-- Opening Marker --
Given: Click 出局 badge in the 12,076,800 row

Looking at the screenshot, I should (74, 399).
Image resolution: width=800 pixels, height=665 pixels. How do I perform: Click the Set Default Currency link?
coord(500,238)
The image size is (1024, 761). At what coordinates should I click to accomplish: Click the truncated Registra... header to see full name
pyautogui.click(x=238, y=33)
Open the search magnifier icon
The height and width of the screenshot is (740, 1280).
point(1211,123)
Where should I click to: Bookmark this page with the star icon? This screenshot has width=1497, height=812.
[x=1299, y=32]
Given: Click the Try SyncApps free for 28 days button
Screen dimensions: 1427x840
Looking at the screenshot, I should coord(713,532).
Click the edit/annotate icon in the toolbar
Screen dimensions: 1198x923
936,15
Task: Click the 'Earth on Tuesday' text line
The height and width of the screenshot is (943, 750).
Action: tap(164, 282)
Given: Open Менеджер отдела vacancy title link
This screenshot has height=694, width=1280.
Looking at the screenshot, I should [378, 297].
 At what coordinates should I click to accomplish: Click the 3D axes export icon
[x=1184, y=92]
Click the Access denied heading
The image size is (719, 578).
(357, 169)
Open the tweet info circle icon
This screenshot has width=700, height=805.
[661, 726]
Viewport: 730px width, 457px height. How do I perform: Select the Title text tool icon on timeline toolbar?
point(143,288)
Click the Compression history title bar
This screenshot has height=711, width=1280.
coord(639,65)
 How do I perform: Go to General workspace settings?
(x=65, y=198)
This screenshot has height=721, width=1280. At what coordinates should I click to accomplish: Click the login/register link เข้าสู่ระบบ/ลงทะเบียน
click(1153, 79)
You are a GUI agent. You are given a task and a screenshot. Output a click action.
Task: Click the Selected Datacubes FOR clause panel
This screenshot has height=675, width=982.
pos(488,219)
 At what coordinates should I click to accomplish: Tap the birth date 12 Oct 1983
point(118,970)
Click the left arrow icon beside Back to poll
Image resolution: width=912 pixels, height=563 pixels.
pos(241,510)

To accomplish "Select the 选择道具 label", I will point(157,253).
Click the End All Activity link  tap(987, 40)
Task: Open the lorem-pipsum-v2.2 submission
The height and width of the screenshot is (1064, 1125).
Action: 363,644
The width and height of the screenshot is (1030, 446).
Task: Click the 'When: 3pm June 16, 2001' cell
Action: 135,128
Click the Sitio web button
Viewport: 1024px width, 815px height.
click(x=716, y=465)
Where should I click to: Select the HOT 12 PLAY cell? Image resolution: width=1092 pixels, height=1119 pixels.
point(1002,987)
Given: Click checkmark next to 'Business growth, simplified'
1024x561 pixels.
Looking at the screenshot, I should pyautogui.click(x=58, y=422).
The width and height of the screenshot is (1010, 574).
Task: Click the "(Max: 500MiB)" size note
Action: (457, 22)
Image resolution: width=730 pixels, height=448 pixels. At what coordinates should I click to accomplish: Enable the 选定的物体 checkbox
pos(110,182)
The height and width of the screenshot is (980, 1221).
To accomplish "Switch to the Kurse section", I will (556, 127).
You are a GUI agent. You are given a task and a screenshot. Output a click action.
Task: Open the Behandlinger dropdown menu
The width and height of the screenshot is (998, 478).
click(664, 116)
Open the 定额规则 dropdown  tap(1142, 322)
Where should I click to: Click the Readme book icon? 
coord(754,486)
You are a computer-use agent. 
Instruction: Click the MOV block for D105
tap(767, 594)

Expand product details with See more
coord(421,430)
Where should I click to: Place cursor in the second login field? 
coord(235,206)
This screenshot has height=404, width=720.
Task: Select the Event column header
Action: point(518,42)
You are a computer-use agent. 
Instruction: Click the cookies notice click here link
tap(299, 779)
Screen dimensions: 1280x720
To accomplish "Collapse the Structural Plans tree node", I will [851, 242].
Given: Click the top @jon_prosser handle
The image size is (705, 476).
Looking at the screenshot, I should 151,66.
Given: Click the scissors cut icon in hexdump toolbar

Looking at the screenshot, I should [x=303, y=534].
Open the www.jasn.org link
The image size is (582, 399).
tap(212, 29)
-- Closing Marker --
▶ **AIM OF THE EXERCISE**
Copy each line containing the word "dropdown" from the data.

▶ **YOUR SOLUTION**
Task: Open the Behandlinger dropdown menu
Open the 定额规则 dropdown  tap(1142, 322)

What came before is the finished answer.